The COVID-19 pandemic highlighted social inequalities and dire needs common to social, economic, and environmental crises. As I started my PhD, in 2021, I understood how the garden could be used to explore ways to better support marginalized communities, which are at greater risk in times of crises. As a result, part of the big picture now includes the community connections and partnerships that were made and grown during the pandemic, which highlighted powerful possibilities for collaboration, support, and knowledge sharing between academia and the wider community. This orientation gives students more chances to learn how the community sectors of our society work and what problems they face. Through a collaboration with New Hope Senior Citizens’ Centre, students can now participate in the full process, from growing to harvesting and processing, to getting food in the hands of individuals in need. 

      From the garden program created for New Hope's members in 2021, we have strengthened our collaboration in assigning all the food we grow to New Hope's Meals on Wheels and twice-a-week in-house lunches. This year, we are creating a vegetable basket for New Hope to distribute to older adults who can't come to the garden.  

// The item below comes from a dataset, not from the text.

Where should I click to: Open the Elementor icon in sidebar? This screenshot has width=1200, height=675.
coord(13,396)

      I will continue to actively seek faculty collaboration as a short-term goal essential to the mid- and long-term goals. Including volunteering in community work and visits to the garden, faculty members from various disciplines have highlighted the role that mind.heart.mouth can play in teaching sustainability across disciplines and supporting the Living Lab’s objectives. I also hope to continue to offer the Loyola College for Sustainability and Diversity Internship for credits. 

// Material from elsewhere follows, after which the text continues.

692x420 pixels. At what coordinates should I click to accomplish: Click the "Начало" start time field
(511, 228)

     During the summer months, most university students need to earn money and/or attend summer courses. Offering positions in the garden for credits or for pay presents a great incentive to retain dedicated students, who in turn invite friends and classmates to volunteer and learn in the garden. This objective relates to the long-term goal of creating student jobs in sustainability. 

     Collaborating with other Concordia initiatives and research centers to best support the Sustainability Action Plan is at the core of mind.heart.mouth’s long-term vision, and I am proud to be a member of the first Garden group led by Jackie Martin, Urban Agriculture & Biodiversity Coordinator Facilities Management. In addition, as one of the first initiatives of its kind on the Loyola campus, I want mind.heart.mouth to embody best practices and share what we've learned with future projects and stakeholders. A manual will be created to support this long-term objective. 

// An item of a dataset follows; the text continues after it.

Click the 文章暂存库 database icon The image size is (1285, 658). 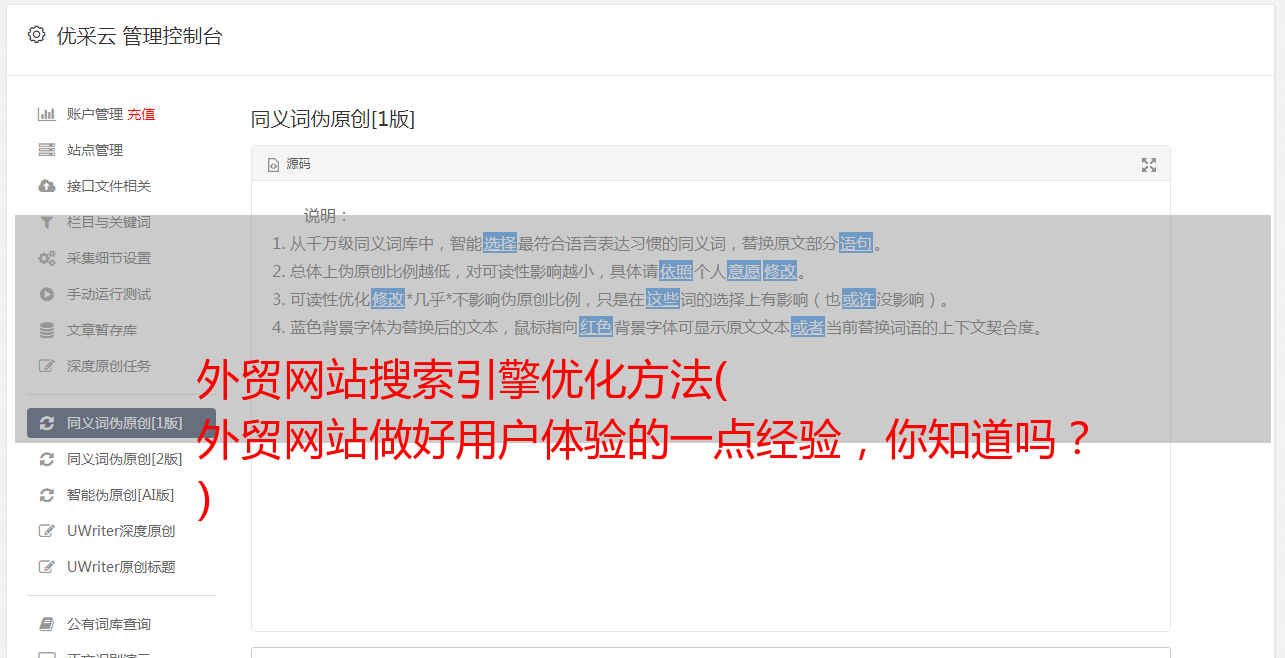coord(46,330)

     The long-term plan also includes the intergenerational aspect of the garden, which gives students and older people the chance to work together and build caring relationships while giving food to people in our community who are struggling. Over the past four years, I have seen how this garden model can help those who are food insecure while also offering a pedagogical forum for multigenerational interaction and building community resilience.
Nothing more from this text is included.